A cross, a centaur and a boat

Lately, the weather has been very hot day and night, it can be very uncomfortable at times but its not all bad. For one thing my laundry drys alot quicker (however that can mean the ironing pile increases faster also), secondly, it seems the hot weather is creating some very clear skies which is great for stargazing particularly as we're coming to one my favourite times of the year.
During the months of May and June, you may want look outside one night and find somewhere that has a clear view of the southern sky.

As long as your not looking directly at a street light or at somebody's house you should be greeted by two (possibly three) bright constellations. I'm talking about the fairly well known Southern Cross and the constellation Centaurus.
Below is a representation of these constellations as they would appear when looking South:

The Southern Cross (officially known as Crux) has a distinctive diamond/kite shape formed by its four brightest stars. The bottommost star is called alpha crucis (or Acrux) it is the brightest of the four. Clockwise from Acrux are the other three stars are beta, gamma (the top star) and delta crucis, in that order.

Surrounding Crux like an arch are the stars of the centaur (Centaurus), named after the mythic creature possessing half the body of a horse and half the body of a man (obviously, the horse's body forms the lower part of the creature and the man's body the top part, not the other way around). The brightest stars in Centaurus are Alpha and Beta Centauri located just to the left(East) of Crux. Alpha centauri (Rigil Kentaurus) represents the front foot of the centaur and is the closest star system to the Sun. Through a telescope this star actually consists of two yellow stars. There is even a third star, a faint red star which is barely visible.

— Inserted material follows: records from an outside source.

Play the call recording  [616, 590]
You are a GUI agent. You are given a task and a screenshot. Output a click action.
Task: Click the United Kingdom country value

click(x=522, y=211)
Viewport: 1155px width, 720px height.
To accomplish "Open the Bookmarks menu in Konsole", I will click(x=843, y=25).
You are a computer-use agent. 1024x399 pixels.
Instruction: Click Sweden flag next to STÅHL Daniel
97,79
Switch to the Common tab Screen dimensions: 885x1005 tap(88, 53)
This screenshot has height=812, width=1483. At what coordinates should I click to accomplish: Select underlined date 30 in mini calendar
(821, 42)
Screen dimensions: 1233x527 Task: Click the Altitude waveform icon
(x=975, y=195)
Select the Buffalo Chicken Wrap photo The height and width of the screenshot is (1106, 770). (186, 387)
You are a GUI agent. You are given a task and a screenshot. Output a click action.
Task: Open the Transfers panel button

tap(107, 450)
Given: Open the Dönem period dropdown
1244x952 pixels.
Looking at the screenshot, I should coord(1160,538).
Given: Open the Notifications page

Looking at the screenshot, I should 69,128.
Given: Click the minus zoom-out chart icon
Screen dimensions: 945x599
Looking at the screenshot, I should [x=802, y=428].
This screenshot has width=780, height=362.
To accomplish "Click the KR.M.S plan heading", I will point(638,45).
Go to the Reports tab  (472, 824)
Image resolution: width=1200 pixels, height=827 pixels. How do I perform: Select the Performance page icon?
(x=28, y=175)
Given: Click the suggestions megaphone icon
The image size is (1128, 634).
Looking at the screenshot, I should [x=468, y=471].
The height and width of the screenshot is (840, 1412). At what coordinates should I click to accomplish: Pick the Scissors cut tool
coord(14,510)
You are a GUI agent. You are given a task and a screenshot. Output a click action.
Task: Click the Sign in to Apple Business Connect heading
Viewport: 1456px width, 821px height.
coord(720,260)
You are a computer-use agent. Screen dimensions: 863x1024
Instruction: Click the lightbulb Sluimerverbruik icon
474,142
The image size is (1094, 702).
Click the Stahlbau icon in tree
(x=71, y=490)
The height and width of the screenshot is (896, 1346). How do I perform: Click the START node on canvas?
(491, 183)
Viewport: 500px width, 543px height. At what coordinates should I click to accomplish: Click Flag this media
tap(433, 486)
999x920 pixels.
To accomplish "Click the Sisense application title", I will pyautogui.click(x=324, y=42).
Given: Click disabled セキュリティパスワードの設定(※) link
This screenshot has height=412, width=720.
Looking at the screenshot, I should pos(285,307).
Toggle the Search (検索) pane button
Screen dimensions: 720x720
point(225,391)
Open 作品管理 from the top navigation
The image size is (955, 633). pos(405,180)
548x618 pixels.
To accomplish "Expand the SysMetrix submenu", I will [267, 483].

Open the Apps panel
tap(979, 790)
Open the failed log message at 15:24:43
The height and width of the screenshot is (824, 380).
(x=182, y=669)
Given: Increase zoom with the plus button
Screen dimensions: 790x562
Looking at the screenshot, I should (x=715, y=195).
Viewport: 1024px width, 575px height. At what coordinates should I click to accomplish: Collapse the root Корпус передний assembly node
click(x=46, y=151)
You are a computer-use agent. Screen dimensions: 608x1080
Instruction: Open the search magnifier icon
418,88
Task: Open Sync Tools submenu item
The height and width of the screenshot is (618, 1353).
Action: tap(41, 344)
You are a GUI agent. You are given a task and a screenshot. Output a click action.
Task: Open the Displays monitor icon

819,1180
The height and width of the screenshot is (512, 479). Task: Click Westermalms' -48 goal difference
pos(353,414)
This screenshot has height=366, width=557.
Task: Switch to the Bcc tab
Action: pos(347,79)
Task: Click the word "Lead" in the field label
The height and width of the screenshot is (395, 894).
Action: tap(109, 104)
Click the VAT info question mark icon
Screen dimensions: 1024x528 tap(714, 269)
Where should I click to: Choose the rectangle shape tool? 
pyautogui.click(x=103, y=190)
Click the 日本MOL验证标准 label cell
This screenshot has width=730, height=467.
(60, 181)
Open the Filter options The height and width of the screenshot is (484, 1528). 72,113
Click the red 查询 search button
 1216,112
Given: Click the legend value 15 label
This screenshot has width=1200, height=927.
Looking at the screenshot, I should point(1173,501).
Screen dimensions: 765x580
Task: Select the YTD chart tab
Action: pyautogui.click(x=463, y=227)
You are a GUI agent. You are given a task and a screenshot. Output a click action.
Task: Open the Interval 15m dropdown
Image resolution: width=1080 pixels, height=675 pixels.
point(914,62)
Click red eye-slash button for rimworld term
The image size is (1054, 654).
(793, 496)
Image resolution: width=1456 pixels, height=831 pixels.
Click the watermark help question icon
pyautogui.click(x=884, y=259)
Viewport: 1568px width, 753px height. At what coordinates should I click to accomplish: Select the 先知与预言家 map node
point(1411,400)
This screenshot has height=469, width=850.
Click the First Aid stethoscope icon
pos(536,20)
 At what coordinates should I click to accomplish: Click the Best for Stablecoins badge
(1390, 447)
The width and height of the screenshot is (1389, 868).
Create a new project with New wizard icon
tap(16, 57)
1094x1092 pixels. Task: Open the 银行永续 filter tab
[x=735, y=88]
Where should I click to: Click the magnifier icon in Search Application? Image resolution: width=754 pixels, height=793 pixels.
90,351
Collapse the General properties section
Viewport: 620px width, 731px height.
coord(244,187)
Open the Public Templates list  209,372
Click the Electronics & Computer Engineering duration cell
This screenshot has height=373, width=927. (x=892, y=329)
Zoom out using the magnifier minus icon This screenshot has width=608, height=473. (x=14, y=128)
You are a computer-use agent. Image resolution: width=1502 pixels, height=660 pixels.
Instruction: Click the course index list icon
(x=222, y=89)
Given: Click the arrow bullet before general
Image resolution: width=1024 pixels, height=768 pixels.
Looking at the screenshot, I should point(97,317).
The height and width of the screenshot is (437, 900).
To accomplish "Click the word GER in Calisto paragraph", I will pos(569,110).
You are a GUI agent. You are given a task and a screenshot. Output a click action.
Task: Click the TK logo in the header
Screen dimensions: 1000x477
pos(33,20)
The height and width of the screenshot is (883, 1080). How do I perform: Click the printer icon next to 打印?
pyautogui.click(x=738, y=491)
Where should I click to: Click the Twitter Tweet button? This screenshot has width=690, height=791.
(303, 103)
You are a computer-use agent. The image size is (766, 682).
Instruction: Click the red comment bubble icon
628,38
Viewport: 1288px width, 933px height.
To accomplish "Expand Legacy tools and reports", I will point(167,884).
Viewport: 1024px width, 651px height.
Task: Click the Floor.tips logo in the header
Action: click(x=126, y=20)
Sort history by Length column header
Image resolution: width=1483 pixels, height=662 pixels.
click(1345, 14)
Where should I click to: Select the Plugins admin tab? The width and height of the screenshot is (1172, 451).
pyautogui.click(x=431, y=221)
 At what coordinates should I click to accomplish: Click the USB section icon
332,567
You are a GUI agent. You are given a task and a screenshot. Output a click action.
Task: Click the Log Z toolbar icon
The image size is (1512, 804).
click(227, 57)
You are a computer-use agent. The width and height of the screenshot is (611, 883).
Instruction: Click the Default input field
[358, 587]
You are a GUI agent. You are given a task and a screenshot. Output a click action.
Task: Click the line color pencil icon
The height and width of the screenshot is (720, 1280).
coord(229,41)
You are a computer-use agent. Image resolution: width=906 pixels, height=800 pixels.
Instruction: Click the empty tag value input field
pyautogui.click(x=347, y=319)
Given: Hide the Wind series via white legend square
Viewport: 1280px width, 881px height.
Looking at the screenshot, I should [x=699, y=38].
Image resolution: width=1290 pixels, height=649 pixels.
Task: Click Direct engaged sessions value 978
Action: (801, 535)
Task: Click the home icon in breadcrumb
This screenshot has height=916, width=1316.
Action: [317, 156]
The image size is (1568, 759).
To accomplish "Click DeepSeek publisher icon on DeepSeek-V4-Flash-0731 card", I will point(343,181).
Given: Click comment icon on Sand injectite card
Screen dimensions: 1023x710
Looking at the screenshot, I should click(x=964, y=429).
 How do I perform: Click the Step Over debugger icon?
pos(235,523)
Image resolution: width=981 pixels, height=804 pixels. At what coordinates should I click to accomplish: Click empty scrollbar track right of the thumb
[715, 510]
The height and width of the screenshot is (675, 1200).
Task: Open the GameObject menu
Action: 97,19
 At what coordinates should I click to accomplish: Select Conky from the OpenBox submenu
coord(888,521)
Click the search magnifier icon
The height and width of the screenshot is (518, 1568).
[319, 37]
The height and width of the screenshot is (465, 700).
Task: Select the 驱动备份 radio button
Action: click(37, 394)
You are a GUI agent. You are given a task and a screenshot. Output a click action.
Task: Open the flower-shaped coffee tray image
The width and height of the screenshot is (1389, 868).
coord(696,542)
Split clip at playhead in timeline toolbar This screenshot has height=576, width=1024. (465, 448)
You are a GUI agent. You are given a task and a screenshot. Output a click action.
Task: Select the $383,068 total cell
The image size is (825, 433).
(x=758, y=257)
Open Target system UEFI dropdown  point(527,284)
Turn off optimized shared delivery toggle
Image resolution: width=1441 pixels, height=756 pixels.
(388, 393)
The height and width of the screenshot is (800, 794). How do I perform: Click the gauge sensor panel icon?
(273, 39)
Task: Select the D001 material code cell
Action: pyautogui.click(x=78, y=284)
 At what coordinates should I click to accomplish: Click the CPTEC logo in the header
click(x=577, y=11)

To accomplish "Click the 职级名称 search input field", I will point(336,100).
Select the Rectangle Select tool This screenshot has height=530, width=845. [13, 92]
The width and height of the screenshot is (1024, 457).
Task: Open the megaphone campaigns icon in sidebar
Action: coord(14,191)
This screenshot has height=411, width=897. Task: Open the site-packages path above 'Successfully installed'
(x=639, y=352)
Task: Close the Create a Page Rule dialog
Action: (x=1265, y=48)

What make these constellations interesting to me is the wealth of other objects that lie around them. This includes some bright star cluster. My favourite would have to be the Jewel Box cluster (kappa crucis). Located close to beta crucis (Mimosa) it is a tight cluster of 50 or so shining stars one of which is distinctively red in colour.
Almost all the stars of Jewel Box can be seen through a telescope (depending on the sky conditions). The cluster can even be seen with binoculars. In fact this area of sky is great for exploring with binoculars, there are many other star clusters nearby.
In the diagram above, I've indicated the positions of the 7 other clusters. On a clear night, I find it most enjoyable to grab a pair of binos and scan this area. Most of these clusters will look like small fuzzy or misty patches as the binoculars will not be able to resolve the individual stars within each cluster, except maybe in Jewel Box. Here is a list of the other star clusters.
1. Omega Centauri globular cluster - a densely packed ball of thousands of stars
2. Open Cluster NGC3766
3. Open Cluster NGC 3532
4. Eta Carinae Nebula (NGC 3372) - a gas cloud and star cluster surrounding the explosive star eta carinae.
5. Open Cluster NGC 3293
6. Open Cluster IC 2581
7. Open Cluster IC 2602 - known as the Southern Pleiades
You may notice that many or these clusters lie next to the constellation Carina (representing one part of a sailing ship). The stars of Crux, Centaurus and Carina lie in front of a distant edge of our galaxy, The Milky Way. Although this dense band of stars is to faint to be seen in Singapore, we can still get a glimpse of some of its wonders like the Jewel Box star clusters.
A few weeks ago, I was at an astronomy event at East Coat Park (area D1). Below is a photo I took of the Southern Cross in the sky together with the star alpha and beta centauri, to the bottom left of the picture. (FYI, I took this picture with a regular Canon Ixus 8MP set to a 6 sec exposure/shutter speed)
I also couldn't resist a spot of light painting with a light stick. There was a new star in the sky that night - andrew centauri :) ....... sorry if that was a bit lame.